▸ **INFORMATION GIVEN**

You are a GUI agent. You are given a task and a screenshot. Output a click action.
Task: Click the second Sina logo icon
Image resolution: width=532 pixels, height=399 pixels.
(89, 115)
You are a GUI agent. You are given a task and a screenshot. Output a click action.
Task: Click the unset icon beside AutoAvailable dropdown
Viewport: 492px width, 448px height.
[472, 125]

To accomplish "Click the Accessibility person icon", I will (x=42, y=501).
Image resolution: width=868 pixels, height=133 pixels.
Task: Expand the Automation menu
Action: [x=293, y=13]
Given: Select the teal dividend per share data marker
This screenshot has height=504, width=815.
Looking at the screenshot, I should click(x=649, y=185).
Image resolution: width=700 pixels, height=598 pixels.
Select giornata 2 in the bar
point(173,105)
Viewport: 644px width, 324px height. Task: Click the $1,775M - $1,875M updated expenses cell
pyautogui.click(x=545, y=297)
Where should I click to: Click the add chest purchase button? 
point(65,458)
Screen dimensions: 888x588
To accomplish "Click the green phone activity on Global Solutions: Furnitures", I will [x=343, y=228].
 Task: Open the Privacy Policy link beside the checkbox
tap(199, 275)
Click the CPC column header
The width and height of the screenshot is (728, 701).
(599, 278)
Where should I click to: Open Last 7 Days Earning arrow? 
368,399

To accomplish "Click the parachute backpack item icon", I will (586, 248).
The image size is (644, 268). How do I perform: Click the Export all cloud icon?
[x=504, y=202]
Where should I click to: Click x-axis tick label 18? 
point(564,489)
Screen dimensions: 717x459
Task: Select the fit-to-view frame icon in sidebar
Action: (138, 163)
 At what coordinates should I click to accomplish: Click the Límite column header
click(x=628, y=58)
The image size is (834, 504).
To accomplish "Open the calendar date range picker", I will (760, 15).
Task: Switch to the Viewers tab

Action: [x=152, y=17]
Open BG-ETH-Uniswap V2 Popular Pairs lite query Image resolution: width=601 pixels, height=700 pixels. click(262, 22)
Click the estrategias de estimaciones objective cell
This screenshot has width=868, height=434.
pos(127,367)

▸ **WORK REQUEST**
Repeat only the lines running from the line that contains "Viewport: 492px width, 448px height." through the last line above, inclusive.

▸ **RESPONSE BELOW**
Viewport: 492px width, 448px height.
[472, 125]

To accomplish "Click the Accessibility person icon", I will (x=42, y=501).
Image resolution: width=868 pixels, height=133 pixels.
Task: Expand the Automation menu
Action: [x=293, y=13]
Given: Select the teal dividend per share data marker
This screenshot has height=504, width=815.
Looking at the screenshot, I should click(x=649, y=185).
Image resolution: width=700 pixels, height=598 pixels.
Select giornata 2 in the bar
point(173,105)
Viewport: 644px width, 324px height. Task: Click the $1,775M - $1,875M updated expenses cell
pyautogui.click(x=545, y=297)
Where should I click to: Click the add chest purchase button? 
point(65,458)
Screen dimensions: 888x588
To accomplish "Click the green phone activity on Global Solutions: Furnitures", I will [x=343, y=228].
 Task: Open the Privacy Policy link beside the checkbox
tap(199, 275)
Click the CPC column header
The width and height of the screenshot is (728, 701).
(599, 278)
Where should I click to: Open Last 7 Days Earning arrow? 
368,399

To accomplish "Click the parachute backpack item icon", I will (586, 248).
The image size is (644, 268). How do I perform: Click the Export all cloud icon?
[x=504, y=202]
Where should I click to: Click x-axis tick label 18? 
point(564,489)
Screen dimensions: 717x459
Task: Select the fit-to-view frame icon in sidebar
Action: (138, 163)
 At what coordinates should I click to accomplish: Click the Límite column header
click(x=628, y=58)
The image size is (834, 504).
To accomplish "Open the calendar date range picker", I will (760, 15).
Task: Switch to the Viewers tab

Action: [x=152, y=17]
Open BG-ETH-Uniswap V2 Popular Pairs lite query Image resolution: width=601 pixels, height=700 pixels. click(262, 22)
Click the estrategias de estimaciones objective cell
This screenshot has width=868, height=434.
pos(127,367)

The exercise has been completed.